I have to say I chose behaw because I wanted a more heavily modded experience here. I really don’t mind them shadow banning whole communities if a disproportionate number of trolls are coming over from them. People have got the right to speak, not the right to be heard. The internet’s full of kids just wanting to be obnoxious, and I’ve got to say I’m more then happy that other humans are helping me to filter that junk out
Unfortunately, defederating means the cord has been cut. This means we still have what was previously been posted, but all future content is bidirectionally blocked.

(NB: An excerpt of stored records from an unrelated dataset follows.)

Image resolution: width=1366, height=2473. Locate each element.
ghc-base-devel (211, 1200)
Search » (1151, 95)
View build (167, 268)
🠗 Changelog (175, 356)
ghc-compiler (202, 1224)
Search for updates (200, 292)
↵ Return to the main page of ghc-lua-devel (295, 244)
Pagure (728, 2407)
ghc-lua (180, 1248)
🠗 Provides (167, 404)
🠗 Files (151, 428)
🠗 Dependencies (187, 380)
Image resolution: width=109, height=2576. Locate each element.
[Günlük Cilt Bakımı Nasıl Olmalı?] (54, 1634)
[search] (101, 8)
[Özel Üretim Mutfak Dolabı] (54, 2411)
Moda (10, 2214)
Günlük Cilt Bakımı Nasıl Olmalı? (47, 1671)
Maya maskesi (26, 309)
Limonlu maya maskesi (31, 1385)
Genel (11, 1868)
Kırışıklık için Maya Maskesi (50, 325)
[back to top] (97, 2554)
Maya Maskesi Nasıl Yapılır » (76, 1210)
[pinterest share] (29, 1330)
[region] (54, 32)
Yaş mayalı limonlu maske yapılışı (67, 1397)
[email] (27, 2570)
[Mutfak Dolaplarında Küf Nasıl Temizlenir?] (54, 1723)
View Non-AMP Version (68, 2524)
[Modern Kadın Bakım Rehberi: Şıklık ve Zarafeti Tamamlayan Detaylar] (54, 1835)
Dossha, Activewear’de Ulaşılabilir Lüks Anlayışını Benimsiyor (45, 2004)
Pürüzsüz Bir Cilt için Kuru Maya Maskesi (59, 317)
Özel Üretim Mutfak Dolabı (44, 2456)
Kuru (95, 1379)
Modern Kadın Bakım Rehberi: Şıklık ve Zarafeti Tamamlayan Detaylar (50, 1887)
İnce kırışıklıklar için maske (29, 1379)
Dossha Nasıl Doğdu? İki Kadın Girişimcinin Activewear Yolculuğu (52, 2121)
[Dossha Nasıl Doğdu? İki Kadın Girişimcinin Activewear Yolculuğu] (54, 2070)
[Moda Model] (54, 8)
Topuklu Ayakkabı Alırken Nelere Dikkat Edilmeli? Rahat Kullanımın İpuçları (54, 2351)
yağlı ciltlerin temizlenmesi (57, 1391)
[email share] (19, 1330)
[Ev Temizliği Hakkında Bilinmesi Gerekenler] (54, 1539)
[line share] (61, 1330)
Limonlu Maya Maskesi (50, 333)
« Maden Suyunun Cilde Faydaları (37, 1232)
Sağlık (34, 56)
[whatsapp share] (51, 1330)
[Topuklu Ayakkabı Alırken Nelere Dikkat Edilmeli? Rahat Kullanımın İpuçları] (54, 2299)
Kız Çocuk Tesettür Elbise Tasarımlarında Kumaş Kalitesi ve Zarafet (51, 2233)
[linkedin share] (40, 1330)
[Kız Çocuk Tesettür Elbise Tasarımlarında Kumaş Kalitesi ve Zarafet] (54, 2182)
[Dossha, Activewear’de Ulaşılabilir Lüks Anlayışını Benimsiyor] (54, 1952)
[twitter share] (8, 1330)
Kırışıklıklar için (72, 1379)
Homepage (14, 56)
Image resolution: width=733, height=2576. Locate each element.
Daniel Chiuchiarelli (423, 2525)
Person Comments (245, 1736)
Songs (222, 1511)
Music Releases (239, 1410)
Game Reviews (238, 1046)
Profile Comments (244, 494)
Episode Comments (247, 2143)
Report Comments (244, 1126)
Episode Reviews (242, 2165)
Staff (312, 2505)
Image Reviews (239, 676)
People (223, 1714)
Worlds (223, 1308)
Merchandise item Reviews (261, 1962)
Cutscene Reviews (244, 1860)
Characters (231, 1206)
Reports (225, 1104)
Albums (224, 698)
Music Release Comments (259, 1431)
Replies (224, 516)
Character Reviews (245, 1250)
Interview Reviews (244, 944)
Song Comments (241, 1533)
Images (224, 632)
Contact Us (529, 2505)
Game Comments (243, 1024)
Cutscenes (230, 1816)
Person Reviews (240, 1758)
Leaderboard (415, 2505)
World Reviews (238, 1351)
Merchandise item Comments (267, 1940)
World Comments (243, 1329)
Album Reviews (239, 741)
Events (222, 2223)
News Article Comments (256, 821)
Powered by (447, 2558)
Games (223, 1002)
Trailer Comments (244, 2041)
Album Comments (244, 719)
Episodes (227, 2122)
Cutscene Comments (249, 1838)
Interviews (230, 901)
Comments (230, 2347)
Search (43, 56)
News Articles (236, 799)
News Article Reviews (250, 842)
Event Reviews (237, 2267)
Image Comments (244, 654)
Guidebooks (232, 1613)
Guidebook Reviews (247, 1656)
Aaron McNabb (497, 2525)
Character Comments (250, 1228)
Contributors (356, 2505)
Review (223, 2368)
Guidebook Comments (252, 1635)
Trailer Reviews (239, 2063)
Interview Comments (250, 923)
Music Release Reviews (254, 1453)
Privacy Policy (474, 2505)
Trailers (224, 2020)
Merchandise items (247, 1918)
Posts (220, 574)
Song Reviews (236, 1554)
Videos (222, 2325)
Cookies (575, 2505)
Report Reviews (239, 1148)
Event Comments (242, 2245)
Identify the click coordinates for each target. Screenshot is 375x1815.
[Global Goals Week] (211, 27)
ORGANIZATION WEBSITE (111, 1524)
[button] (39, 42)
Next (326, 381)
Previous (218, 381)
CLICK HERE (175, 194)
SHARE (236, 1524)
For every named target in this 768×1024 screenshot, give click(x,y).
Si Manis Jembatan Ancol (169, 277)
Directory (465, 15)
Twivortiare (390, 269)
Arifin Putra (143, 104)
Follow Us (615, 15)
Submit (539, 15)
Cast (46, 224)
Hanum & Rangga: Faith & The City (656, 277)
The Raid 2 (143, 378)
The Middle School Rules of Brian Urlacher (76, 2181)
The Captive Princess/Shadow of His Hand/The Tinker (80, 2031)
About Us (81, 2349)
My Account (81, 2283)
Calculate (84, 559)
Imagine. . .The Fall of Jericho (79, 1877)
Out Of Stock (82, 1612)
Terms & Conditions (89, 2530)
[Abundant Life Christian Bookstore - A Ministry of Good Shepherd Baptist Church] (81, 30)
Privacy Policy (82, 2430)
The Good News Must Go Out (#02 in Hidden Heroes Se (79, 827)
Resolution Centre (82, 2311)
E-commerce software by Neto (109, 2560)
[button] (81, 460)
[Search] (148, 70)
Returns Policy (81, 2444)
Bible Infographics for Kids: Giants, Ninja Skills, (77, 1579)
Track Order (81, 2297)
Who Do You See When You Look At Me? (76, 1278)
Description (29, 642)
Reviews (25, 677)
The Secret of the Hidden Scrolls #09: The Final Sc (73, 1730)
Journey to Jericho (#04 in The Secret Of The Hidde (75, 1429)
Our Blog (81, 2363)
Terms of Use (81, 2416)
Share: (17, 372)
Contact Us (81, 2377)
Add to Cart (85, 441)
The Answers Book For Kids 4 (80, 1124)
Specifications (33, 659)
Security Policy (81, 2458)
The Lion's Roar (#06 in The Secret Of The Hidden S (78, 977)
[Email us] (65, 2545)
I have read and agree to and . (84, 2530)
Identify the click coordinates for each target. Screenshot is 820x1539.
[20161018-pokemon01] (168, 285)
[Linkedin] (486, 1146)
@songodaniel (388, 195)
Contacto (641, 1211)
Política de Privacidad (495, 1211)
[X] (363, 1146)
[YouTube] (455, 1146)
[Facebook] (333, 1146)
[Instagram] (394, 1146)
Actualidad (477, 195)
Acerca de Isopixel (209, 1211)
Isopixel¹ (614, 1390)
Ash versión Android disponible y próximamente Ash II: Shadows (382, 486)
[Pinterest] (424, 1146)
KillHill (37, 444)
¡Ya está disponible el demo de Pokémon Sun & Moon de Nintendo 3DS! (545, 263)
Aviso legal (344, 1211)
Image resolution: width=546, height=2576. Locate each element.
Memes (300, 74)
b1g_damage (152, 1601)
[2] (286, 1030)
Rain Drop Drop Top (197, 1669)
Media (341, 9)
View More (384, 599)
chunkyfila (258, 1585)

This doesn’t mean it cant be mended.
This is also correct, and we’re hoping we can do so sooner rather than later. 😉
When a Lemmy.World user posts to a Beehaw community right now, it updates the cached community that Lemmy.World stores. Beehaw has defederated with them, so the “source of truth” never updates. The source of truth is what updates other federated instances. As a result, someone on startrek.website, for example, will not see posts made by lemmy.world users to beehaw communities. The only people who can see what lemmy.world users post to beehaw right now are other lemmy.world users.
Won’t that cause a major problem if/when Beehaw would want to refederate, and all that pent up stuff just pours on Beehaw all at once?
When/if refederation happens, the comments lost to the abyss will stay lost to the abyss. The source of truth will not update based on the past updates of a formerly defederated instance to my understanding
As far as I understand it (though it may be incorrect) - they won’t be synchronized. Content between instances is synced/cached only when the instances are federated, and it doesn’t go backwards - only posts after federation will be visible.
Just because this software can be used that way, doesn’t mean you’re required to use it that way.
If I want to start a lemmy server and not let lemmy.world in, there’s nothing wrong with that.
Lemmy.world isn’t owed anything, they’re not owed to view content in my community, they’re not owed that I show their content to my users. And if my users are unhappy with that, that’s fine, it’s their choice to stay in my enclosed community or not.
Just because we’re running the same software and the same communication protocols doesn’t change that.